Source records
· · ·

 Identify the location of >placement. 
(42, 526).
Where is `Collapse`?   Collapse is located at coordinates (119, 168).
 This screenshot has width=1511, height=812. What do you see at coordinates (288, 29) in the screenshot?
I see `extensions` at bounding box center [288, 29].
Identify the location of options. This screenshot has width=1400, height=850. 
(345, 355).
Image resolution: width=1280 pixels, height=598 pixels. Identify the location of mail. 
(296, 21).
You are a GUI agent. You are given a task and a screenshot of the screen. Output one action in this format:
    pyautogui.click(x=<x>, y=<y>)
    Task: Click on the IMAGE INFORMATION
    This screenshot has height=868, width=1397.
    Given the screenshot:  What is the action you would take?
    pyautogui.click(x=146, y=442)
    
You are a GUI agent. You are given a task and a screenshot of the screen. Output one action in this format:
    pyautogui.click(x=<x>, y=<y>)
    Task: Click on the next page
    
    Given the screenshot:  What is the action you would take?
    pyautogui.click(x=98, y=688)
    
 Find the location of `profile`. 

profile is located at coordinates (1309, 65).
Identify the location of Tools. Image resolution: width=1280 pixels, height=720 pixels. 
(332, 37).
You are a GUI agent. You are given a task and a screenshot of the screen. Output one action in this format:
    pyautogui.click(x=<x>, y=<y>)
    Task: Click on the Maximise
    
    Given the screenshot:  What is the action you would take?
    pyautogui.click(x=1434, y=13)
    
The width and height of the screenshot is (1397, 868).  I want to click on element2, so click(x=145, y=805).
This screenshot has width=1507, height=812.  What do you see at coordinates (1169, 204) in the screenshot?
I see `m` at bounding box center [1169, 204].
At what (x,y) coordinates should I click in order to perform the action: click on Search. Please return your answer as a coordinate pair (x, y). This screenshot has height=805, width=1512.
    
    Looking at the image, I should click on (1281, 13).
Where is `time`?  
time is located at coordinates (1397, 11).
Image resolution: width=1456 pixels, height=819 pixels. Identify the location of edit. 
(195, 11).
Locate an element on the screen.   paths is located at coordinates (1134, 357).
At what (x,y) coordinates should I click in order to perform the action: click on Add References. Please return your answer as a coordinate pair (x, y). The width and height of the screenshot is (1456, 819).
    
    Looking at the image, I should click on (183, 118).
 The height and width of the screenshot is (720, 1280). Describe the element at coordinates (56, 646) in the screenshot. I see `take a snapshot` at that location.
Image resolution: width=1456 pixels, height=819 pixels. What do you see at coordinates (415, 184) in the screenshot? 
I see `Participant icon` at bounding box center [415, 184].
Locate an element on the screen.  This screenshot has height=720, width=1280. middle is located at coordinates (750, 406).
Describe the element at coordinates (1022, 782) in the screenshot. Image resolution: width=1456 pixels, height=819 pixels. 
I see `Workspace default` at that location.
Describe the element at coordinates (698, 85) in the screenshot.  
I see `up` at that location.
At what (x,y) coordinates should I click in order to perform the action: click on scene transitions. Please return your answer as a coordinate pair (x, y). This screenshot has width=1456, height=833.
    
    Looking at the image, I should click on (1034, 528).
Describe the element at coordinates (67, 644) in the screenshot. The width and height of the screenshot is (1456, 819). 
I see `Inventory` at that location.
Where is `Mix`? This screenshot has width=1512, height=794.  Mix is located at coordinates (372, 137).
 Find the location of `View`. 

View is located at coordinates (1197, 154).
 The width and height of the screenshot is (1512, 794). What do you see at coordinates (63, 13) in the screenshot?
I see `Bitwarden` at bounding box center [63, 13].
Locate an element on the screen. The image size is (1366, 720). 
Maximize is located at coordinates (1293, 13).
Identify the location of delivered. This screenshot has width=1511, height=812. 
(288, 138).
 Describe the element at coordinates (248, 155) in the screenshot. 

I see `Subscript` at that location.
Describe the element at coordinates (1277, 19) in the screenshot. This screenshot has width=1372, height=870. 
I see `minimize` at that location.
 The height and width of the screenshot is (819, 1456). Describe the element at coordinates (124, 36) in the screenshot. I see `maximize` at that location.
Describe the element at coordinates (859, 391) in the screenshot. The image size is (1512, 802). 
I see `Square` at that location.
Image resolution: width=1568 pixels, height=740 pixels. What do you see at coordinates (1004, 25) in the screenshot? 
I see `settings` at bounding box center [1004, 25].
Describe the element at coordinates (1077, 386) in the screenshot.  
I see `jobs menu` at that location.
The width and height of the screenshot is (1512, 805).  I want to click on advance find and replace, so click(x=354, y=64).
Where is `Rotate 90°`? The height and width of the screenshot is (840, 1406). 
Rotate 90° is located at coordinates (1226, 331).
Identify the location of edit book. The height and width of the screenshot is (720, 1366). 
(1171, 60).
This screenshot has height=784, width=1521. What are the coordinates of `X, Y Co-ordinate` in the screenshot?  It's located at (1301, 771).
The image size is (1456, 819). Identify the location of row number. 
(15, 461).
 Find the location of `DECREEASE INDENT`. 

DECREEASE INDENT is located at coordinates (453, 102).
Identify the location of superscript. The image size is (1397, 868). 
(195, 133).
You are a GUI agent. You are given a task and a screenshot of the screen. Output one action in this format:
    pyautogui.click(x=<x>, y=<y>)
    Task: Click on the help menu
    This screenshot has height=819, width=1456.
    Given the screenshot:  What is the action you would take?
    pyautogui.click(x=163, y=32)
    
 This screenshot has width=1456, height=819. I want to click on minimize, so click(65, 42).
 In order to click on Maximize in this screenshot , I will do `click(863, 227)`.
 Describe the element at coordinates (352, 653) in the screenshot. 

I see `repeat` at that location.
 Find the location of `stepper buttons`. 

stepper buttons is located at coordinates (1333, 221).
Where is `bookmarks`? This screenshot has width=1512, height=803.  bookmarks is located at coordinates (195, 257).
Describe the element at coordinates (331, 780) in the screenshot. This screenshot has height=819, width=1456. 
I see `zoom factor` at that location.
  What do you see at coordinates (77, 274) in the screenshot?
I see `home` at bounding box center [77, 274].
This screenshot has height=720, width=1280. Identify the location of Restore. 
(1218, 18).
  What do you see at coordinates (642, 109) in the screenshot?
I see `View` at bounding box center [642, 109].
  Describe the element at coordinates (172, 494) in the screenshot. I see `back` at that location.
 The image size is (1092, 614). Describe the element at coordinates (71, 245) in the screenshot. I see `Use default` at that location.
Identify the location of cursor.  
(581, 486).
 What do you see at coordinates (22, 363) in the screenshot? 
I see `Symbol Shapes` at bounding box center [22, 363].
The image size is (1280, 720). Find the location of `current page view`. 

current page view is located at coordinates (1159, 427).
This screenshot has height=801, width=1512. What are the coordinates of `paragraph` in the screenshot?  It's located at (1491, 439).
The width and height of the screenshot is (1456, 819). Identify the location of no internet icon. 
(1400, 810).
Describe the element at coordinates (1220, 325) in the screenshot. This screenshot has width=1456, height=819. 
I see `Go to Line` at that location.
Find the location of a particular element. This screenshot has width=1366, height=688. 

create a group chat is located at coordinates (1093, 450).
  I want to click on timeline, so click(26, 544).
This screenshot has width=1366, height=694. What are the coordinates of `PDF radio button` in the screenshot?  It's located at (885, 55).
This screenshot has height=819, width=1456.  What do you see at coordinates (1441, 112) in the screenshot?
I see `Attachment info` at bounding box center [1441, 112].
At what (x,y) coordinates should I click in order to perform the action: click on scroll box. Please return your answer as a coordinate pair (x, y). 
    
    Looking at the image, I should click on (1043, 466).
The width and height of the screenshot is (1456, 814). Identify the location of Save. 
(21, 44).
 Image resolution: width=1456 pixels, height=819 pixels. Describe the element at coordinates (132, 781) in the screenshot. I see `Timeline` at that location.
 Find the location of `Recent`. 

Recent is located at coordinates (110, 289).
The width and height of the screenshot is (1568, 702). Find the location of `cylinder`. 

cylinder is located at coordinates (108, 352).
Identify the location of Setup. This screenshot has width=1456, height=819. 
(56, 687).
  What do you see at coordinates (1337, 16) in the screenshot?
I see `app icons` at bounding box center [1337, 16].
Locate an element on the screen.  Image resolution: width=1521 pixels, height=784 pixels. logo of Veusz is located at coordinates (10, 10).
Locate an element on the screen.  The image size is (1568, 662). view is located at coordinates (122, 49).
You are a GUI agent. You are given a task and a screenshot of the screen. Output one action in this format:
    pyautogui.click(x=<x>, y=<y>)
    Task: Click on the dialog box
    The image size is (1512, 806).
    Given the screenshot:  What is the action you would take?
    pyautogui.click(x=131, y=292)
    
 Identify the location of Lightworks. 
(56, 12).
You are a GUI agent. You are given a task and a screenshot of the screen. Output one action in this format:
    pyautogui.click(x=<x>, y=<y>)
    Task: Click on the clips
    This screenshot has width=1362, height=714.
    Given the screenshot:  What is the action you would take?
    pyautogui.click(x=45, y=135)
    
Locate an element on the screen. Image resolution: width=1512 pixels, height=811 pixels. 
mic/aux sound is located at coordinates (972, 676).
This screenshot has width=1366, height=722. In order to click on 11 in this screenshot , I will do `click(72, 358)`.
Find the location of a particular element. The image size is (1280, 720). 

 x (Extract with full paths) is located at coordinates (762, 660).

· · ·

▶ _GOAL_
Render the lines between the one containing "Find the location of a particular element. This" and the one containing "I want to click on timeline, so", both included, as a JSON list of strings with one string per line and no blank lines.

▶ _WRITTEN SOLUTION_
[
  "Find the location of a particular element. This screenshot has width=1366, height=688. ",
  "create a group chat is located at coordinates (1093, 450).",
  "  I want to click on timeline, so click(26, 544)."
]